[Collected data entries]
..........

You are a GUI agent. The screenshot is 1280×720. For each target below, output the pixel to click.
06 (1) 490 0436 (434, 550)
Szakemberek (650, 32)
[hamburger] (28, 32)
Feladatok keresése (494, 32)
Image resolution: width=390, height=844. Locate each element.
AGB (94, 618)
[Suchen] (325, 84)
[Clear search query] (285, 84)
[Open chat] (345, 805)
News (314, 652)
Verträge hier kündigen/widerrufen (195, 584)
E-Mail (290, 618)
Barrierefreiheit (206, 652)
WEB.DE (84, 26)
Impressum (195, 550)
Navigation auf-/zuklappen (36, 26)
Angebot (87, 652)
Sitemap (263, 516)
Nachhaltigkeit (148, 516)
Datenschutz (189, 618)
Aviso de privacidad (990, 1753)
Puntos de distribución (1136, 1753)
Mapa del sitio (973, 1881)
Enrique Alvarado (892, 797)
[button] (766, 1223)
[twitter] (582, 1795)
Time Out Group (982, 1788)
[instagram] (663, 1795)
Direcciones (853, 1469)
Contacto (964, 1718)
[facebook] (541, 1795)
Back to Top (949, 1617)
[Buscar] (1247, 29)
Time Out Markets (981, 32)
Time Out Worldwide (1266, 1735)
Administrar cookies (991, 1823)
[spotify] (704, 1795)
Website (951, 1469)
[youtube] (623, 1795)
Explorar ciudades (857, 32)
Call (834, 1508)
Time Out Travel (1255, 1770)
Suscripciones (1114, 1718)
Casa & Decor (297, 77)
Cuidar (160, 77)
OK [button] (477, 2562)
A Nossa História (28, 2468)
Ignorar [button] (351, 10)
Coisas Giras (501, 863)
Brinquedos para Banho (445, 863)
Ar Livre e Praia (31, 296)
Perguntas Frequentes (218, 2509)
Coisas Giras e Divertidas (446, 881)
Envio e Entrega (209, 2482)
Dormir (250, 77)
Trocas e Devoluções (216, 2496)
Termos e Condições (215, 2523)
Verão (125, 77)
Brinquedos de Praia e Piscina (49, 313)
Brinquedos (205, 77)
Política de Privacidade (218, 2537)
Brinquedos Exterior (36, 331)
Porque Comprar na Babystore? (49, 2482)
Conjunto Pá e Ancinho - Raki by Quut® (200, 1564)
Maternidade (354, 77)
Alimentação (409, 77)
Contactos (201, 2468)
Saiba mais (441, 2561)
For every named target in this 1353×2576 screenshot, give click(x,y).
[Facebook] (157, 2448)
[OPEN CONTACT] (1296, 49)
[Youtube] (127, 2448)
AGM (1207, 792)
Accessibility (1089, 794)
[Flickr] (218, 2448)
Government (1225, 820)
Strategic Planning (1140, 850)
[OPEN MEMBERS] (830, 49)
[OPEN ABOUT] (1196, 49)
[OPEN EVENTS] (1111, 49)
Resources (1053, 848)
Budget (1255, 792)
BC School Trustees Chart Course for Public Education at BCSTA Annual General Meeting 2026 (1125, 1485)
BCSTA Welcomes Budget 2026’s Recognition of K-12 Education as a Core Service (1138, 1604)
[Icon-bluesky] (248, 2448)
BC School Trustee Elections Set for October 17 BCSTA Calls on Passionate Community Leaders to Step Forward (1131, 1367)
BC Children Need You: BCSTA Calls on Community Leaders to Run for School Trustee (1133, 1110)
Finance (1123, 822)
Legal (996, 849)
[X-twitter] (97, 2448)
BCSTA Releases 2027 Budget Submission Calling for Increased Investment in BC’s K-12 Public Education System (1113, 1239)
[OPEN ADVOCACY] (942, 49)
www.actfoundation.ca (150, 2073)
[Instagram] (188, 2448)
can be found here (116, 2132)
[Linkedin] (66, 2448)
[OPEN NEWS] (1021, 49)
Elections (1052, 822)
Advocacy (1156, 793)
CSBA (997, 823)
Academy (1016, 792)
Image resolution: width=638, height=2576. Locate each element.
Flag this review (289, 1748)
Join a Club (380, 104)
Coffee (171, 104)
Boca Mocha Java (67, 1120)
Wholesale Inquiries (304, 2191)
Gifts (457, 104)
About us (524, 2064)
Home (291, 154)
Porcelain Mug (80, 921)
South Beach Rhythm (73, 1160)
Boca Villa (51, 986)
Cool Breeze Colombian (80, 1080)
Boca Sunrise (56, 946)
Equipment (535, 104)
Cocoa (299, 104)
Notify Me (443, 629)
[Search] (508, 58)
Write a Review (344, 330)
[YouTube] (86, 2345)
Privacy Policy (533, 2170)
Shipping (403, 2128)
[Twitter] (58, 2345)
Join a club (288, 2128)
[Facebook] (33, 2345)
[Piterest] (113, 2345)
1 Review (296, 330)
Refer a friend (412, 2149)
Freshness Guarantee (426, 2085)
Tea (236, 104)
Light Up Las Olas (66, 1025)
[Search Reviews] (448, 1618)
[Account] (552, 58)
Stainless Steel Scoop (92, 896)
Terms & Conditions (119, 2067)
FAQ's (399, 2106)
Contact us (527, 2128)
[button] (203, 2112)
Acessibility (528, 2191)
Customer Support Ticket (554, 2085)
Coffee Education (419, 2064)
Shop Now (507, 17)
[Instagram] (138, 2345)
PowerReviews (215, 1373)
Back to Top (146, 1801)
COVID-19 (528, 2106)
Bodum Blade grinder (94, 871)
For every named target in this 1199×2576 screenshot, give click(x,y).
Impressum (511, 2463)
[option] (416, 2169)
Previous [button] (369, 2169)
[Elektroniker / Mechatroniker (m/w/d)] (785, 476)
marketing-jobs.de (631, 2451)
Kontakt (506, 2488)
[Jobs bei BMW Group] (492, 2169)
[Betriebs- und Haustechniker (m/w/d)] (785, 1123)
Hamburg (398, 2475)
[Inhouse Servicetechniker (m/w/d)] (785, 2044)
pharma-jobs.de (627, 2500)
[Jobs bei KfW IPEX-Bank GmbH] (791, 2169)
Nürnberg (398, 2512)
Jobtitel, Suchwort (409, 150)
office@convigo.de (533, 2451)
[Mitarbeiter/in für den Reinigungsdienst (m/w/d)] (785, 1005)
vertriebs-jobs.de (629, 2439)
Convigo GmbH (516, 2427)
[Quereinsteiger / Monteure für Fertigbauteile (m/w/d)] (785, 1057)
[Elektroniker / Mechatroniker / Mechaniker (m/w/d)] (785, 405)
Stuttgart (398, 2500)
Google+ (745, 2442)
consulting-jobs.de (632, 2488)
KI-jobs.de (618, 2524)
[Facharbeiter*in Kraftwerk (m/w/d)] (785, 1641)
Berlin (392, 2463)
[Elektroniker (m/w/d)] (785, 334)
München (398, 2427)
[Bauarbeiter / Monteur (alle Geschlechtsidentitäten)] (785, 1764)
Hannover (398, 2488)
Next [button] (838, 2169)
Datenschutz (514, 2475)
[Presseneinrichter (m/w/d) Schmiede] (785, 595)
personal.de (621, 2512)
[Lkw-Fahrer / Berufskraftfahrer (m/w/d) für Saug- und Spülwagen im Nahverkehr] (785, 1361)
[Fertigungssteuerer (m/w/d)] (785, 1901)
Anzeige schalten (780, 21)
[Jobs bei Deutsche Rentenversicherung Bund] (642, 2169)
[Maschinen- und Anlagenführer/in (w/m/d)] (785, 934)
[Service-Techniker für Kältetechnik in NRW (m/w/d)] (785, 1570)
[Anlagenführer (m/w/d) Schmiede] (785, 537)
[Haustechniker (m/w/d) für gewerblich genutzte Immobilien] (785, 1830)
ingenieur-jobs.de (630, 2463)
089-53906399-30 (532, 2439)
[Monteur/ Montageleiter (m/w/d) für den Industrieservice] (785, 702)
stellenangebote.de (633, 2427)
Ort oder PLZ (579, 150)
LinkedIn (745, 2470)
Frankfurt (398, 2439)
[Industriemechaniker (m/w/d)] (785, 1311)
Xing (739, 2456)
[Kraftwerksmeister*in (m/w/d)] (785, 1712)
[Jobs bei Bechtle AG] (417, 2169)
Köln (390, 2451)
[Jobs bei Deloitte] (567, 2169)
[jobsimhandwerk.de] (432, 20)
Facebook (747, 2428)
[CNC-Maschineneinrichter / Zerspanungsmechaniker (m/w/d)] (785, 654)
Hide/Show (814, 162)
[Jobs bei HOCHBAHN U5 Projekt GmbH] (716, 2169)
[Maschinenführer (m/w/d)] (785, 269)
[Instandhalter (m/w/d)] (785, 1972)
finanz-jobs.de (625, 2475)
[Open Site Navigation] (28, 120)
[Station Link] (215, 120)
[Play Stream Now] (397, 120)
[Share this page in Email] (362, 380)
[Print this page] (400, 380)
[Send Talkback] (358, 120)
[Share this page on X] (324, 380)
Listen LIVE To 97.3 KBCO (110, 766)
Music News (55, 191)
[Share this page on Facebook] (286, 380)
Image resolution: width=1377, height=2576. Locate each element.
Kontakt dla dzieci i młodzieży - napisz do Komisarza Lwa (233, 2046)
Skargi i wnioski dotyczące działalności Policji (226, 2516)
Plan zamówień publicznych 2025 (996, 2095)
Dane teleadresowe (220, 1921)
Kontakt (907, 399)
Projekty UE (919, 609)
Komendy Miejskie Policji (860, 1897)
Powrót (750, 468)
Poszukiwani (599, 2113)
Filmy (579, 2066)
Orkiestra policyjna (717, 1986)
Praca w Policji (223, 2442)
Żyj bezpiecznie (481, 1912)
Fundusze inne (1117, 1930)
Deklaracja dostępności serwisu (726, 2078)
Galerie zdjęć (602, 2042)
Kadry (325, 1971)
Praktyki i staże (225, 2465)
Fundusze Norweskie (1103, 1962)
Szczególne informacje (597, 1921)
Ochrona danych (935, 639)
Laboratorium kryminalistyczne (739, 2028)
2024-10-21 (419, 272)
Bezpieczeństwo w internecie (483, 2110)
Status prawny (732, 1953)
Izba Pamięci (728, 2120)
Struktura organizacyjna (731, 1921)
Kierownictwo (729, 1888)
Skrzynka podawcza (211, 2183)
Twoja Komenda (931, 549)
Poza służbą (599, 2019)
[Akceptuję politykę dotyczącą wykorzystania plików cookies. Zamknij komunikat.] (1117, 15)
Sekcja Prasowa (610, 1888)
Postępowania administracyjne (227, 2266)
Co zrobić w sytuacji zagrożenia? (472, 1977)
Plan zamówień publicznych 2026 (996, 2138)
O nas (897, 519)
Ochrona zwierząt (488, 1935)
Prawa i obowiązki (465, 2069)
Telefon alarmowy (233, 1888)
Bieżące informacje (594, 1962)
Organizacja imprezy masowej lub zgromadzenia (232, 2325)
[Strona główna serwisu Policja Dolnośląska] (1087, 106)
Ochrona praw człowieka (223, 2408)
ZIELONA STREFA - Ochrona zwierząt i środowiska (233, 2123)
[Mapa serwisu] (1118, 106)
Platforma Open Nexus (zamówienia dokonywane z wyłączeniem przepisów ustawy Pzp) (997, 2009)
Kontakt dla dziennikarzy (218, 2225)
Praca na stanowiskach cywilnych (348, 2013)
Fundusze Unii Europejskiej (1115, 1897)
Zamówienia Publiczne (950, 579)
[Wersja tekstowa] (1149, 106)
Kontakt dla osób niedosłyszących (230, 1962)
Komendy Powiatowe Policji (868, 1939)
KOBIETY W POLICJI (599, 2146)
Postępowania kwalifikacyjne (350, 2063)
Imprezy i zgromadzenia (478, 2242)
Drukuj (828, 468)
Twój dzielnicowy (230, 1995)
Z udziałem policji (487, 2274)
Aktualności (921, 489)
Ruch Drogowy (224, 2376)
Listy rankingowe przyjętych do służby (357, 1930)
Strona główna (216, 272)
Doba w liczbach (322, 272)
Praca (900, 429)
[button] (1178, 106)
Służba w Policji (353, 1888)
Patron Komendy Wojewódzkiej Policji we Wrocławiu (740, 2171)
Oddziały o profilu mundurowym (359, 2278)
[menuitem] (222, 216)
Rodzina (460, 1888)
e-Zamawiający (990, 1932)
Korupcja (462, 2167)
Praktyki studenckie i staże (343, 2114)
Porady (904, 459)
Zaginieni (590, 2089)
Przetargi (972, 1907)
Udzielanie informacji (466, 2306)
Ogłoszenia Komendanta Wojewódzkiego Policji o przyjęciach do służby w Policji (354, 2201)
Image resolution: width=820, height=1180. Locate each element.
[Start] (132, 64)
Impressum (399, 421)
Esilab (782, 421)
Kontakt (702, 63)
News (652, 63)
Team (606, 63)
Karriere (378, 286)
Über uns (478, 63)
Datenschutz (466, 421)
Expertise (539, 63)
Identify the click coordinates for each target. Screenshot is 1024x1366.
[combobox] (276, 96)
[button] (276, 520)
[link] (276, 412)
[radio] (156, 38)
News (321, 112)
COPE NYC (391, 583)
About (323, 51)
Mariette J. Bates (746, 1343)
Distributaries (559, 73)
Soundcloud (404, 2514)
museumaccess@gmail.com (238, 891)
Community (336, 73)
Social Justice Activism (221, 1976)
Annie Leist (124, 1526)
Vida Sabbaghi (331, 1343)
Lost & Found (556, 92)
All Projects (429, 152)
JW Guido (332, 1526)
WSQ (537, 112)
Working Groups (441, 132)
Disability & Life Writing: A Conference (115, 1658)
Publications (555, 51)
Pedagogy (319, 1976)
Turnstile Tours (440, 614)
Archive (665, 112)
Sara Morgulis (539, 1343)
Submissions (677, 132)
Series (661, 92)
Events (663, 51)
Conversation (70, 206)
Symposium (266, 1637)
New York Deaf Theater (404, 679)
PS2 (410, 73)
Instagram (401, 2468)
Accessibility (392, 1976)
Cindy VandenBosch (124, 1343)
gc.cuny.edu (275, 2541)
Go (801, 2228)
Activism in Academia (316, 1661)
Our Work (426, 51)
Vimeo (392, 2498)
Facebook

..........

■ **YOUR TASK**
What are the lines from the one with "Series (661, 92)" through the end of the entries? Give them again exactly, both end lines included.

■ **WRITTEN RESPONSE**
Series (661, 92)
Events (663, 51)
Conversation (70, 206)
Symposium (266, 1637)
New York Deaf Theater (404, 679)
PS2 (410, 73)
Instagram (401, 2468)
Accessibility (392, 1976)
Cindy VandenBosch (124, 1343)
gc.cuny.edu (275, 2541)
Go (801, 2228)
Activism in Academia (316, 1661)
Our Work (426, 51)
Vimeo (392, 2498)
Facebook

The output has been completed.